* _Data to process_:
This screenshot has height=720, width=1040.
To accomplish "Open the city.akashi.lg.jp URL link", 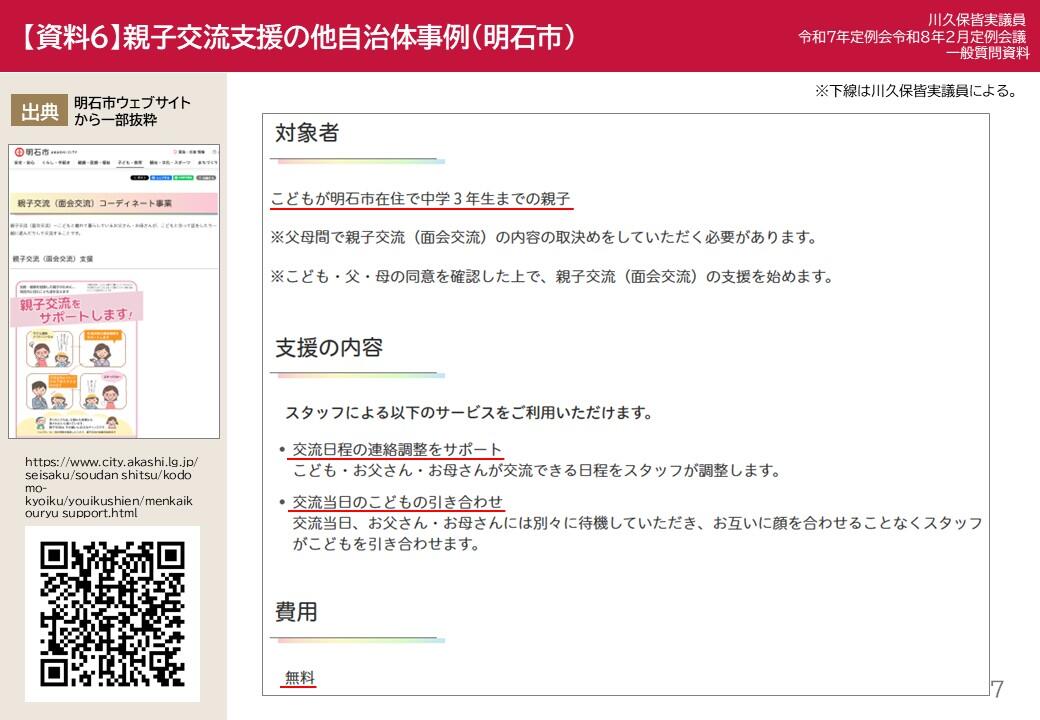I will [x=110, y=487].
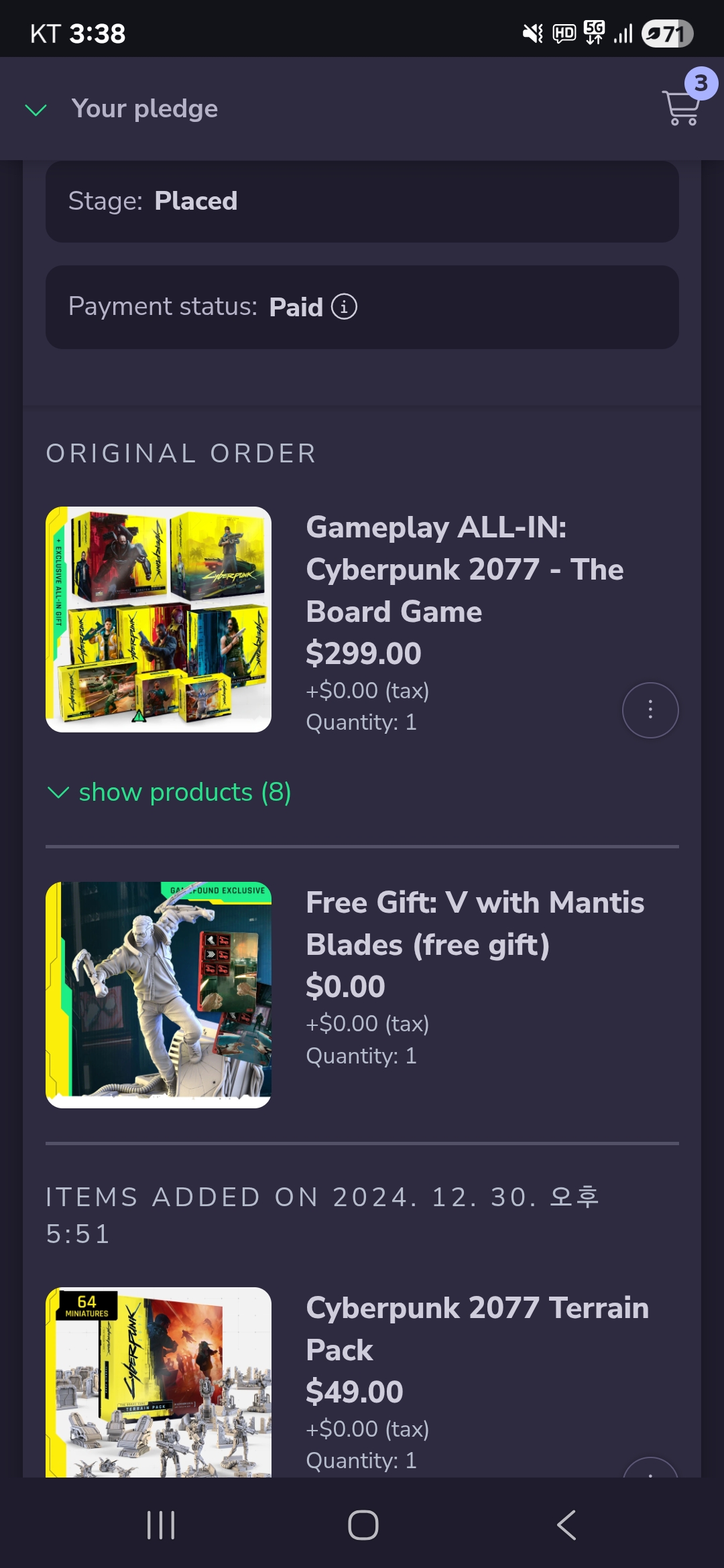724x1568 pixels.
Task: Tap the chevron beside show products
Action: click(58, 793)
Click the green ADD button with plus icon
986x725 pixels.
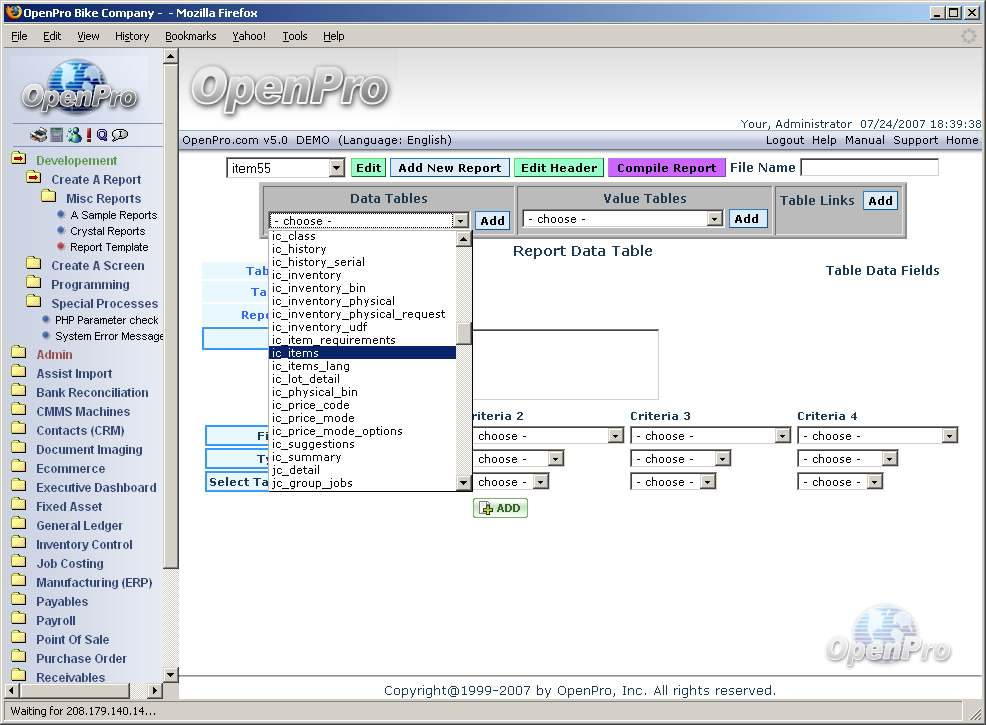(x=500, y=508)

* _Exercise_:
Would you restate word for word only the lines from the line with "Click the green ADD button with plus icon" to the last line above, with the pictures left out?

* _Exercise output_:
Click the green ADD button with plus icon
986x725 pixels.
(x=500, y=508)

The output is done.